=== TASK ===
When the listing has been read, print it out again in full, word for word.
########
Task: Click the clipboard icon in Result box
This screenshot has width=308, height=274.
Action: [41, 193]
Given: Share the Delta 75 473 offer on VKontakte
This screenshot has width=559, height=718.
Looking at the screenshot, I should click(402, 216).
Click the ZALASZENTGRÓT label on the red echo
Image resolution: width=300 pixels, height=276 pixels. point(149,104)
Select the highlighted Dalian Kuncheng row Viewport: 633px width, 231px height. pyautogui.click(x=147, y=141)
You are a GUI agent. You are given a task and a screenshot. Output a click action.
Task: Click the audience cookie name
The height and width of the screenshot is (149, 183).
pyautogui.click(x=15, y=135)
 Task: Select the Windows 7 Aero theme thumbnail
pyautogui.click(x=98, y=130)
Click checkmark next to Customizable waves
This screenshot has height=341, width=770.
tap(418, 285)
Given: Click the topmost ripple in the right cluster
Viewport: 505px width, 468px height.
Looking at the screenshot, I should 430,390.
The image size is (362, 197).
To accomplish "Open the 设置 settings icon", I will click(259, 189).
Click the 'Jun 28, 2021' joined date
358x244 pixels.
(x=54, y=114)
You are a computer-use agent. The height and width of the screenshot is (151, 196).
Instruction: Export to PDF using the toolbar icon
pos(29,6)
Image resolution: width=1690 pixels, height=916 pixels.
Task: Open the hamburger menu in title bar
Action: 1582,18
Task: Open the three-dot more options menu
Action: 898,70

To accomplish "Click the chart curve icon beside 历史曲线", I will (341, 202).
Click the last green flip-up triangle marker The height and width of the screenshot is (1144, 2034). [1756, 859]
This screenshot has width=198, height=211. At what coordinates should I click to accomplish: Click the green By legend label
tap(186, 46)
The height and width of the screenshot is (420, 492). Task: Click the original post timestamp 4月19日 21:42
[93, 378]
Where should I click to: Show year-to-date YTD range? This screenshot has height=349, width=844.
########
=== EXERCISE OUTPUT ===
Task: Click the clipboard icon in Result box
This screenshot has width=308, height=274.
Action: [41, 193]
Given: Share the Delta 75 473 offer on VKontakte
This screenshot has width=559, height=718.
Looking at the screenshot, I should click(402, 216).
Click the ZALASZENTGRÓT label on the red echo
Image resolution: width=300 pixels, height=276 pixels. point(149,104)
Select the highlighted Dalian Kuncheng row Viewport: 633px width, 231px height. pyautogui.click(x=147, y=141)
You are a GUI agent. You are given a task and a screenshot. Output a click action.
Task: Click the audience cookie name
The height and width of the screenshot is (149, 183).
pyautogui.click(x=15, y=135)
 Task: Select the Windows 7 Aero theme thumbnail
pyautogui.click(x=98, y=130)
Click checkmark next to Customizable waves
This screenshot has height=341, width=770.
tap(418, 285)
Given: Click the topmost ripple in the right cluster
Viewport: 505px width, 468px height.
Looking at the screenshot, I should 430,390.
The image size is (362, 197).
To accomplish "Open the 设置 settings icon", I will click(259, 189).
Click the 'Jun 28, 2021' joined date
358x244 pixels.
(x=54, y=114)
You are a computer-use agent. The height and width of the screenshot is (151, 196).
Instruction: Export to PDF using the toolbar icon
pos(29,6)
Image resolution: width=1690 pixels, height=916 pixels.
Task: Open the hamburger menu in title bar
Action: 1582,18
Task: Open the three-dot more options menu
Action: 898,70

To accomplish "Click the chart curve icon beside 历史曲线", I will (341, 202).
Click the last green flip-up triangle marker The height and width of the screenshot is (1144, 2034). [1756, 859]
This screenshot has width=198, height=211. At what coordinates should I click to accomplish: Click the green By legend label
tap(186, 46)
The height and width of the screenshot is (420, 492). Task: Click the original post timestamp 4月19日 21:42
[93, 378]
Where should I click to: Show year-to-date YTD range? This screenshot has height=349, width=844.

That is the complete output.